** Start Task input **
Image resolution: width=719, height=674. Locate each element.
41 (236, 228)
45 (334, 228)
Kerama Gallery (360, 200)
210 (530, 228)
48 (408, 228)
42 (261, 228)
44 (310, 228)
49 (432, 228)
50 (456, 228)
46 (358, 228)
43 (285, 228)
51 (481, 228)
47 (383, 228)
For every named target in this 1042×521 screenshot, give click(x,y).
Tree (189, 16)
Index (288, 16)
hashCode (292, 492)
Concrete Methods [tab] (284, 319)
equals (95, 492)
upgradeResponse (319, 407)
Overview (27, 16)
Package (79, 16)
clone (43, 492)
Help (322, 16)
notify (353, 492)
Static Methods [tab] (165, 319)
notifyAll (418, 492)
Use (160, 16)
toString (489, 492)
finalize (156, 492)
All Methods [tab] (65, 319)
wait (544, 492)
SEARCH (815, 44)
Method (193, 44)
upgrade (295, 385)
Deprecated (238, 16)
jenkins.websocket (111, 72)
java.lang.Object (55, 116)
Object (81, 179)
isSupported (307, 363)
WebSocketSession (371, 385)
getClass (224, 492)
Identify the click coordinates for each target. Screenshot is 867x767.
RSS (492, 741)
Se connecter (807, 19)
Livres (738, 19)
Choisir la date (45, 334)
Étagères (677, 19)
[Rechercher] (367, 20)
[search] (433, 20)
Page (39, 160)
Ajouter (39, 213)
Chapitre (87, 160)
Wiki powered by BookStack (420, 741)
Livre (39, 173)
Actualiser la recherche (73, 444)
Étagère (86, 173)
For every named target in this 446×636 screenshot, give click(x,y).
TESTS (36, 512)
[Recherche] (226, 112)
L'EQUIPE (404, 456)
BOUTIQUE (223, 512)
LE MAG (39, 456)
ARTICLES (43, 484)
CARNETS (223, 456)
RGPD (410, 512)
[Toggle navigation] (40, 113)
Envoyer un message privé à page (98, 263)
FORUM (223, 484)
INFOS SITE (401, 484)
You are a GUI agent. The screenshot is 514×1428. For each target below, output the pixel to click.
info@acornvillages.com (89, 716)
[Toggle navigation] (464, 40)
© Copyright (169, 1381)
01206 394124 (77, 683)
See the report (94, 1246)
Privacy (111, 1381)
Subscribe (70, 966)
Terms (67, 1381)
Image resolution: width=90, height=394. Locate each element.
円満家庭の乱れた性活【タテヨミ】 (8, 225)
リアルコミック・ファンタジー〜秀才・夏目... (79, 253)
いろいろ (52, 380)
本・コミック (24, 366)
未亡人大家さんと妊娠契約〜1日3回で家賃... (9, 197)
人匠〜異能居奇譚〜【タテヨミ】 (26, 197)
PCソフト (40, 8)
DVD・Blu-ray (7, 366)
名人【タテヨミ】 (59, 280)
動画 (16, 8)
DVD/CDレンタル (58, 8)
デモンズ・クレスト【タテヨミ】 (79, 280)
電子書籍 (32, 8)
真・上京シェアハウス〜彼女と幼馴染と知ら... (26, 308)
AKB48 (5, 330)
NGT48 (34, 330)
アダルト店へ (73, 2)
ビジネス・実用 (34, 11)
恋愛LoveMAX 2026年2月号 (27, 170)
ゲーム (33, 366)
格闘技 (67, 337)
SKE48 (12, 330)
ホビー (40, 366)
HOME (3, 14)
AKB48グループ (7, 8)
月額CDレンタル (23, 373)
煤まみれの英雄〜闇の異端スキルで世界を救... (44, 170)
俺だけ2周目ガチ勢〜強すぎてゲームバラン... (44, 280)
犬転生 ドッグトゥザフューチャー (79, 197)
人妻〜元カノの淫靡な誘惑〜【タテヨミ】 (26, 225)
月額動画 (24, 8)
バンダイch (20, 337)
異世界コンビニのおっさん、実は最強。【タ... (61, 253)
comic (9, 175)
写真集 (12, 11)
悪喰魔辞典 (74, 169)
** End Task input **
Task instructions →
Format the rows as a Markdown table with the columns Number and Row, starting with the line that contains "45 (334, 228)" and going on through the line that contains "Help (322, 16)". Number each row and leave out blank lines.

Exercise solution →
| Number | Row |
|---|---|
| 1 | 45 (334, 228) |
| 2 | Kerama Gallery (360, 200) |
| 3 | 210 (530, 228) |
| 4 | 48 (408, 228) |
| 5 | 42 (261, 228) |
| 6 | 44 (310, 228) |
| 7 | 49 (432, 228) |
| 8 | 50 (456, 228) |
| 9 | 46 (358, 228) |
| 10 | 43 (285, 228) |
| 11 | 51 (481, 228) |
| 12 | 47 (383, 228) |
| 13 | For every named target in this 1042×521 screenshot, give click(x,y). |
| 14 | Tree (189, 16) |
| 15 | Index (288, 16) |
| 16 | hashCode (292, 492) |
| 17 | Concrete Methods [tab] (284, 319) |
| 18 | equals (95, 492) |
| 19 | upgradeResponse (319, 407) |
| 20 | Overview (27, 16) |
| 21 | Package (79, 16) |
| 22 | clone (43, 492) |
| 23 | Help (322, 16) |